══ Entries shown ══

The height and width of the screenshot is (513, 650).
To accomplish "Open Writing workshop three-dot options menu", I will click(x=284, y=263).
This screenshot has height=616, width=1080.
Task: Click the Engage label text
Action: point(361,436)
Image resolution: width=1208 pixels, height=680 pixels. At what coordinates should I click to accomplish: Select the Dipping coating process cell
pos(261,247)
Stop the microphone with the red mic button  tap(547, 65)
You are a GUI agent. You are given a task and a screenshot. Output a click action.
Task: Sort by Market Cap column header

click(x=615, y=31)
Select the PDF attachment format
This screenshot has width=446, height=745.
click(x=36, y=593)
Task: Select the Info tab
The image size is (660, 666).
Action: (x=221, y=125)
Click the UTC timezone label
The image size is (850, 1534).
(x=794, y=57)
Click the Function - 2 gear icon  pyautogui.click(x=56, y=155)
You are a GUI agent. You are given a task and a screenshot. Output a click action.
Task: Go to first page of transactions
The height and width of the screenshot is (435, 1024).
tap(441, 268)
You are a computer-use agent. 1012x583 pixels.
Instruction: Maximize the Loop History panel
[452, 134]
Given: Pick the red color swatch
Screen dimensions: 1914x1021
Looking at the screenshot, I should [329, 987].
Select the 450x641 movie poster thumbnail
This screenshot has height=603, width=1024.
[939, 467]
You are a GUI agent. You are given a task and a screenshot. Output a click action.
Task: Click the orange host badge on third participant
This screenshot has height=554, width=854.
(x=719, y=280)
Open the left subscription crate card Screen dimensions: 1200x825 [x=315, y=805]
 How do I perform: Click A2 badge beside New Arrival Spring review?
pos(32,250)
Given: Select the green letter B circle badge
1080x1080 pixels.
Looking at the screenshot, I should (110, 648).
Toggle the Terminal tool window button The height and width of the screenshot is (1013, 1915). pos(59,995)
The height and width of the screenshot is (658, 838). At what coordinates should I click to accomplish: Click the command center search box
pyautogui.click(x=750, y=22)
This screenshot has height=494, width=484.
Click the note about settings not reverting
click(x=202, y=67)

═══

:: Problem requirements ::
When the line with "Open the left" is reached in the data above, start copying there, and copy each line exactly until the line with "Toggle the Terminal" has been copied; copy nothing else.

:: Output of the task ::
Open the left subscription crate card Screen dimensions: 1200x825 [x=315, y=805]
 How do I perform: Click A2 badge beside New Arrival Spring review?
pos(32,250)
Given: Select the green letter B circle badge
1080x1080 pixels.
Looking at the screenshot, I should (110, 648).
Toggle the Terminal tool window button The height and width of the screenshot is (1013, 1915). pos(59,995)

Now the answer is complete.